[[ Records for the exercise open ]]

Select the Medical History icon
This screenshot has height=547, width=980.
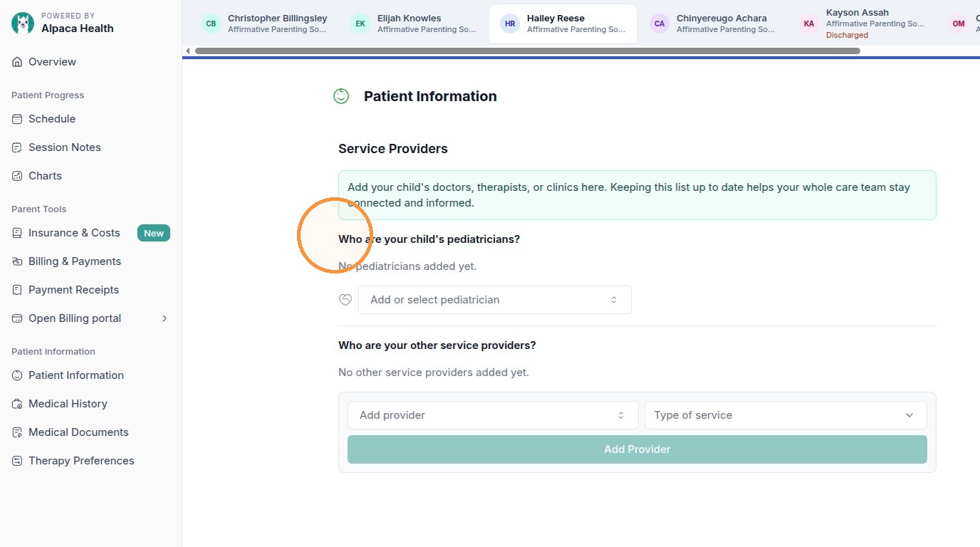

[[ Records for the exercise closed ]]
[[ Records for the exercise open ]]

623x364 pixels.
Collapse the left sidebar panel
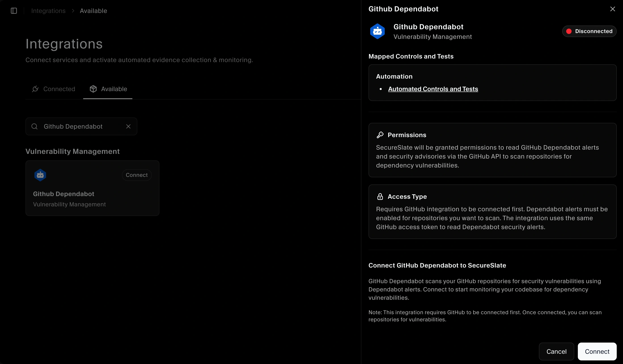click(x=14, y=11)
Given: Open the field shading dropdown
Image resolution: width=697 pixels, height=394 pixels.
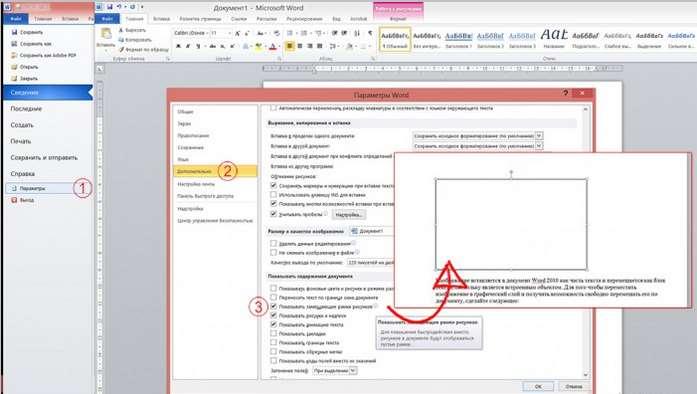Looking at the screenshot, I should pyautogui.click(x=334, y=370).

[[ Records for the exercise closed ]]

- [Work item]: The answer is the lines above between the line holding "Select the Medical History icon" and the line holding "This screenshot has height=547, width=980.", inclusive, each written out exactly, and no others.

- [Your solution]:
Select the Medical History icon
This screenshot has height=547, width=980.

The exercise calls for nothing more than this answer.